Momentum paves road to top

As stretch run begins, remember it's hottest team, not best one, that wins Super Bowl

December 16, 2006|By Ken Murray | Ken Murray,Sun Reporter

Six years ago, the Ravens didn't know better.

They had a defense for the ages, a coach who drew up Super Bowl practices at midseason, and - after going without an offensive touchdown in October - no real reason to think they'd get there.

But they did. In a rush and a roar.

The Ravens won the final seven games of the regular season, then four more as a wild-card playoff team to become Super Bowl champions in a year when the Tennessee Titans had the best record (13-3) in the NFL.

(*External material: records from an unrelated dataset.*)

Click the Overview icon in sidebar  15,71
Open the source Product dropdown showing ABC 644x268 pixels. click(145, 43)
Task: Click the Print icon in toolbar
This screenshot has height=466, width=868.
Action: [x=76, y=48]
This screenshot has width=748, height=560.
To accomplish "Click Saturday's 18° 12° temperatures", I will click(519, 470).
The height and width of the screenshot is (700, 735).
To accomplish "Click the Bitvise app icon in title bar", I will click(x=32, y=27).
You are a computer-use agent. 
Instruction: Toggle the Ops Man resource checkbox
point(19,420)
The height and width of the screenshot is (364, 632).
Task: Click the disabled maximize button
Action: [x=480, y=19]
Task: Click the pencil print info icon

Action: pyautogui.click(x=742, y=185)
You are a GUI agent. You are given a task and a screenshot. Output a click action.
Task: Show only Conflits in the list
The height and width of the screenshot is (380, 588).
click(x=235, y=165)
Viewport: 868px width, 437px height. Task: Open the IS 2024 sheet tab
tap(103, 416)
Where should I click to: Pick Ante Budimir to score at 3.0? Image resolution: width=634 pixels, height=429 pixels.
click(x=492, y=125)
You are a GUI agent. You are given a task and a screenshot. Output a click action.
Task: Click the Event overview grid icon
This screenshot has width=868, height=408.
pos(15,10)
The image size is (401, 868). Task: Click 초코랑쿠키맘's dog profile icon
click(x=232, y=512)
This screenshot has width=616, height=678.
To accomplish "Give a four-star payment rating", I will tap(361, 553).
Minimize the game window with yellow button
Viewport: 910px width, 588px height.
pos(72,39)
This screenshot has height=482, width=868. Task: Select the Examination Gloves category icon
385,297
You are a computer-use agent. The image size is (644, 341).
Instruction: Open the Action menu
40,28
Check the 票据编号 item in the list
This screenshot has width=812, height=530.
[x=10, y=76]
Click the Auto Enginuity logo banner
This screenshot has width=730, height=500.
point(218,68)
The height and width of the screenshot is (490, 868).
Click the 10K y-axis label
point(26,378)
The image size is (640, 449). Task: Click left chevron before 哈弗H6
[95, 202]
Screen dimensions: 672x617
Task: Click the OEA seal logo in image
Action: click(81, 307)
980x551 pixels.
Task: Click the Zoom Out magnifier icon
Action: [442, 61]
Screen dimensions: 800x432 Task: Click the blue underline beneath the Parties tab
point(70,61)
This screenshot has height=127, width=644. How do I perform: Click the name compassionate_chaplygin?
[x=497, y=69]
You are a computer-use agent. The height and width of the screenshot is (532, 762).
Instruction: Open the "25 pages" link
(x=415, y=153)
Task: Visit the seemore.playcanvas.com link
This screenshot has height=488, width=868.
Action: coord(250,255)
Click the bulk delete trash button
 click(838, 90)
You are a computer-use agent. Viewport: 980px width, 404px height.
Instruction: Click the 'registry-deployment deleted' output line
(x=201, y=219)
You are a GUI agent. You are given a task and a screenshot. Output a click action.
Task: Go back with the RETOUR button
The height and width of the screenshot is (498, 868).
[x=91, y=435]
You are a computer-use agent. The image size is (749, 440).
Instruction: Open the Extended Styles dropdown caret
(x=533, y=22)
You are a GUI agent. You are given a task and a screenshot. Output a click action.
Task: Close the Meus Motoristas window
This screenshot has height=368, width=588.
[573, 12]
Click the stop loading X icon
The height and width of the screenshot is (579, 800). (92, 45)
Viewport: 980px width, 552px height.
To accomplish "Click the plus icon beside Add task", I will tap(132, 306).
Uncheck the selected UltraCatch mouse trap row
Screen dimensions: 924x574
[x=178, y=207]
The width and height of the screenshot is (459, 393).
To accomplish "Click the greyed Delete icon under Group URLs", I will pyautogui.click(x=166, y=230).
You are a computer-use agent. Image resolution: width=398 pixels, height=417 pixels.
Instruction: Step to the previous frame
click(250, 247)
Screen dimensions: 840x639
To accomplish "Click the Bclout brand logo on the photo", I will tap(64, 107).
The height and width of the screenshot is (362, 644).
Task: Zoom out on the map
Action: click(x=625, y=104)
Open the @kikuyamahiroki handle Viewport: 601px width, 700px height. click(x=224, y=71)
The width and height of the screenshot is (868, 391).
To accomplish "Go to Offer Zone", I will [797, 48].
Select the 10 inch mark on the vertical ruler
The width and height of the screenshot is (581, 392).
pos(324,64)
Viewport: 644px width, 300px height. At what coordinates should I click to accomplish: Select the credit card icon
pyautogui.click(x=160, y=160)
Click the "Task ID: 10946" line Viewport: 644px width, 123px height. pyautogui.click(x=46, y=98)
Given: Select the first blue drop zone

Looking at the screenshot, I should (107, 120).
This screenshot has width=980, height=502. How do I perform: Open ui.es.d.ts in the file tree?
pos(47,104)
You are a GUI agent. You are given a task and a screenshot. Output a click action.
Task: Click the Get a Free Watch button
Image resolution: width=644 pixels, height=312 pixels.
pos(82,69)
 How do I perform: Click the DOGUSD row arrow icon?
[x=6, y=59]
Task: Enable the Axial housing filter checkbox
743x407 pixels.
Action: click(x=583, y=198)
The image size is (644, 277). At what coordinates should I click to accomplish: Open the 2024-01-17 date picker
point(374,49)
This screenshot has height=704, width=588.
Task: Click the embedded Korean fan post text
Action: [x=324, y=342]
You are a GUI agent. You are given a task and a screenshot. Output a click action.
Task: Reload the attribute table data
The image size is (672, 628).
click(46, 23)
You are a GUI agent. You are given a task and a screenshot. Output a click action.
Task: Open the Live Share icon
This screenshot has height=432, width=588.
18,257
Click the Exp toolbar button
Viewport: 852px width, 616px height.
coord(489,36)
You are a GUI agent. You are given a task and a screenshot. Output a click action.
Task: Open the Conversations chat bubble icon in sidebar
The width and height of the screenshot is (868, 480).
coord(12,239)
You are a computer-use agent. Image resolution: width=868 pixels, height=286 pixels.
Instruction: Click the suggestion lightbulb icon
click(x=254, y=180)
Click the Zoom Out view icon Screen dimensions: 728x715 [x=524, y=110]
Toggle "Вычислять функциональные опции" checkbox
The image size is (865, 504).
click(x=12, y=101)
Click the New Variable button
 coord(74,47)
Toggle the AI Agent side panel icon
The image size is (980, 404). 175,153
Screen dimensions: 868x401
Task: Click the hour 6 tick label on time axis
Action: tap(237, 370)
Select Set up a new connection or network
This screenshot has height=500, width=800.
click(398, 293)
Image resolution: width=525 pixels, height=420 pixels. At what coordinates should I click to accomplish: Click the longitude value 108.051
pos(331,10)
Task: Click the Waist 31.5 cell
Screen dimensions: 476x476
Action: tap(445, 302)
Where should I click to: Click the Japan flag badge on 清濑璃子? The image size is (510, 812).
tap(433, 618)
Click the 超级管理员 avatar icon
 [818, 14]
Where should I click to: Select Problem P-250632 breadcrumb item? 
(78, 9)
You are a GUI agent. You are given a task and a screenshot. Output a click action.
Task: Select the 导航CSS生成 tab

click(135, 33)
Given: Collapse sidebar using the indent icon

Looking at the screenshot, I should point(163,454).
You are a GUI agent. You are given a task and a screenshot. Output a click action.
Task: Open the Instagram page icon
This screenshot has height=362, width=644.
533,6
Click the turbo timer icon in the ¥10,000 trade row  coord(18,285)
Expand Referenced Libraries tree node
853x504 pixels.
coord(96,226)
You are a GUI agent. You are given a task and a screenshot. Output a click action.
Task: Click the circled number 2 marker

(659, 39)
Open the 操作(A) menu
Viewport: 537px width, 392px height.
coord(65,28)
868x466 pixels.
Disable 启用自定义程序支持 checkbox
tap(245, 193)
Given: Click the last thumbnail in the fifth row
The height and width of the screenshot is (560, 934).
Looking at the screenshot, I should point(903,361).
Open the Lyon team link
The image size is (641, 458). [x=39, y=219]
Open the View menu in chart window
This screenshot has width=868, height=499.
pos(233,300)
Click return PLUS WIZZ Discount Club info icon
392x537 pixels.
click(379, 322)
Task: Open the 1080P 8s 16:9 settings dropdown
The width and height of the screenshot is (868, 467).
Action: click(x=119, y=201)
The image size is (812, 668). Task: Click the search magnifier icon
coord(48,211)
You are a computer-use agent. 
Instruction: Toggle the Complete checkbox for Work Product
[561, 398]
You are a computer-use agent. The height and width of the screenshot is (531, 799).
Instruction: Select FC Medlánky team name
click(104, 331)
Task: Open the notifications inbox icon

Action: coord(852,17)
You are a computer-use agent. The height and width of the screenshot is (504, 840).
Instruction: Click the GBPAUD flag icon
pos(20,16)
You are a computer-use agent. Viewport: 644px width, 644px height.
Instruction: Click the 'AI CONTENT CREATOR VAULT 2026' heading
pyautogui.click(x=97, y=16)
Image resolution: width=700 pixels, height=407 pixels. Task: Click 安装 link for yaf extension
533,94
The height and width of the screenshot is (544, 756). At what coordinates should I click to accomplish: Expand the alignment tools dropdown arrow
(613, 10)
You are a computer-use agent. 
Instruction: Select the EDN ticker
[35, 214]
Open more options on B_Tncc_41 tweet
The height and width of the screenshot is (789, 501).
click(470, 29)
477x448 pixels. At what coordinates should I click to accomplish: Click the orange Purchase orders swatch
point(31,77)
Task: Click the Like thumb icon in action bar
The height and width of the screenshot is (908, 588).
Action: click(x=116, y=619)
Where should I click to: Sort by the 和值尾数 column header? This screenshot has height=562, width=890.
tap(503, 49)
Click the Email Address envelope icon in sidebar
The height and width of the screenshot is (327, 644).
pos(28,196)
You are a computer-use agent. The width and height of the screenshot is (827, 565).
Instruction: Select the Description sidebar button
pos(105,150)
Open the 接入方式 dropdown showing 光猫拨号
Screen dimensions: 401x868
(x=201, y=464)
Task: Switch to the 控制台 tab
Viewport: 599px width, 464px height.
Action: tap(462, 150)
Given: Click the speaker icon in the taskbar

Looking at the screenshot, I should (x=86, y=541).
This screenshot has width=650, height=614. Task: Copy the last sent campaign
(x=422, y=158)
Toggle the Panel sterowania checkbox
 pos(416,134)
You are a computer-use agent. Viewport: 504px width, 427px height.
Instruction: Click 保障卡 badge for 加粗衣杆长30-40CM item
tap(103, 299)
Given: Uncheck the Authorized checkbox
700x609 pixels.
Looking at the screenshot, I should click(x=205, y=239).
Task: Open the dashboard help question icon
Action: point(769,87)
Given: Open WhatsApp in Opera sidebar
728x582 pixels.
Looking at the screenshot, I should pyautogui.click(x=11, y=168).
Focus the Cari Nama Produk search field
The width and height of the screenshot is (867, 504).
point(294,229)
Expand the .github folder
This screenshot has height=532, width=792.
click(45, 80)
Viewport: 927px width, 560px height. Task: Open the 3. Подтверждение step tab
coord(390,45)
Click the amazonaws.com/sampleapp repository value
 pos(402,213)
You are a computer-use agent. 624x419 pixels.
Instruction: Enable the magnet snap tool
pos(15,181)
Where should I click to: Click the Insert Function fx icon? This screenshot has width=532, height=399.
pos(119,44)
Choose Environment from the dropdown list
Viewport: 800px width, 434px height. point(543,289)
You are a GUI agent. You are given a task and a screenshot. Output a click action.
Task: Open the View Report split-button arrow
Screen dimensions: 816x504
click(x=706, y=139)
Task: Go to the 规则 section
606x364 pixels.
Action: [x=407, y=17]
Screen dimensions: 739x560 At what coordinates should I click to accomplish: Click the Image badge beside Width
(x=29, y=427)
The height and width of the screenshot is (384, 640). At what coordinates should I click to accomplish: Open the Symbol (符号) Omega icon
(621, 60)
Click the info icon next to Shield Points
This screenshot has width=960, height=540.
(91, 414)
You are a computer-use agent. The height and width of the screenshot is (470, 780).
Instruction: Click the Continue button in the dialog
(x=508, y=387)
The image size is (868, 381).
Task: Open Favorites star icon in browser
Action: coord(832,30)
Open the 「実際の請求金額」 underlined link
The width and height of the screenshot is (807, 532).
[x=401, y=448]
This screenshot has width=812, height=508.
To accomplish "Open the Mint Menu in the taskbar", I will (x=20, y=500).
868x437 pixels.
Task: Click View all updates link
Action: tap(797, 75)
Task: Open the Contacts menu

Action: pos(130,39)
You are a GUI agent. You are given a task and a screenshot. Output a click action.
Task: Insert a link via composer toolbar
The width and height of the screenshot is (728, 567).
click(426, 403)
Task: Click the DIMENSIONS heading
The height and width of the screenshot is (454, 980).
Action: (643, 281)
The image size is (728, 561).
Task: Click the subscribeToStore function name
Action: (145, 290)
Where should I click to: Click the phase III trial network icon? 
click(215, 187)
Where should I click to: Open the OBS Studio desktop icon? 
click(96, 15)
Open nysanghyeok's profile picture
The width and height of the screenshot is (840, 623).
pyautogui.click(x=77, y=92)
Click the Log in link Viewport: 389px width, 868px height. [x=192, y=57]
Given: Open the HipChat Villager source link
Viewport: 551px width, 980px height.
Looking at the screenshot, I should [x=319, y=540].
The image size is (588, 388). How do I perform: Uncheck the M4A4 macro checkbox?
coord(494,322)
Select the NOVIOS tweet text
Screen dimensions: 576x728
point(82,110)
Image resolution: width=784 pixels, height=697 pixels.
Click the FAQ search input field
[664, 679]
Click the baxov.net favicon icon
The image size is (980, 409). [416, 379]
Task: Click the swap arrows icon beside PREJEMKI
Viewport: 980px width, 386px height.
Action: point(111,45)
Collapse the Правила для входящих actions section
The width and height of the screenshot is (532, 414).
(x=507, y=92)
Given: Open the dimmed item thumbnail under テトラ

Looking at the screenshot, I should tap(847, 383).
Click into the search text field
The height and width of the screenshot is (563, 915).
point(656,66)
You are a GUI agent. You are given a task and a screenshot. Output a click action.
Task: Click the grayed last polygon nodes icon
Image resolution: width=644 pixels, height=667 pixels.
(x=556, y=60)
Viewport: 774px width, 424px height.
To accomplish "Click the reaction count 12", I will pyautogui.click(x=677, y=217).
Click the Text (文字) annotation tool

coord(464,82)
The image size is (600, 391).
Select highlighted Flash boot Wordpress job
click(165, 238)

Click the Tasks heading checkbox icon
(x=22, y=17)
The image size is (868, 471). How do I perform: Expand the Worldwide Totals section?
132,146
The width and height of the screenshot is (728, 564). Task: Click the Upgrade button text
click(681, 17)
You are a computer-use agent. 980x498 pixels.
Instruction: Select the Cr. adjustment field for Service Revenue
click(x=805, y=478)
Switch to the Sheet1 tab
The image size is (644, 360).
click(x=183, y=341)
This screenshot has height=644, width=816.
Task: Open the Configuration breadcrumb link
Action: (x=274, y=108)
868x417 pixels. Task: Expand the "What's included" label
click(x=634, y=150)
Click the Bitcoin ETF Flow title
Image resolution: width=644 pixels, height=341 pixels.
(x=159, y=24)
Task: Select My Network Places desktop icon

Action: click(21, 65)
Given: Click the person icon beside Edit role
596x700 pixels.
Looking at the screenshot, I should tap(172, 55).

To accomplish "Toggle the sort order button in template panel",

"We didn't know we couldn't do it," coach Brian Billick said last week. "No one thought that much of us, I don't think. And the schedule laid out well for us."

The Ravens made just enough plays on offense to back up a defense that broke the league record for fewest points allowed in a 16-game season. Once they started winning, there was no stopping them.

"We kind of got on a run," left tackle Jonathan Ogden said, "and got to a point where we didn't think we could lose."

It wasn't the first time - or the last - that a team written off earlier in the year came back to win it all. The Pittsburgh Steelers performed their version of that trick last season, when they rode momentum to a climactic conclusion.

Saddled with a 7-5 record one week into December, the Steelers ran the table, winning their last eight games, to celebrate with the Lombardi Trophy in February.

Those examples serve as a mantra for teams on the playoff bubble, teams such as the Denver Broncos and New York Giants, both of whom are 7-6 and trying to get into the postseason.

When Broncos coach Mike Shanahan was asked in a recent news conference which AFC team was the team to beat, he reached for a common denominator.

"I think who stays healthy and who's hot at the time the playoffs start [is the team to beat]," Shanahan said. "As we saw last year, anything can happen."

The hottest team, if not the healthiest team, is the one that usually barrels through the playoffs to gain a Super Bowl berth. It's not always the best team, although by winning three Super Bowls in four years, the New England Patriots make a case for the latter.

History shows that winning in December means playing in January. That has been the trademark of the Patriots since they took the league by surprise in 2001 and upset the heavily favored St. Louis Rams in the Super Bowl.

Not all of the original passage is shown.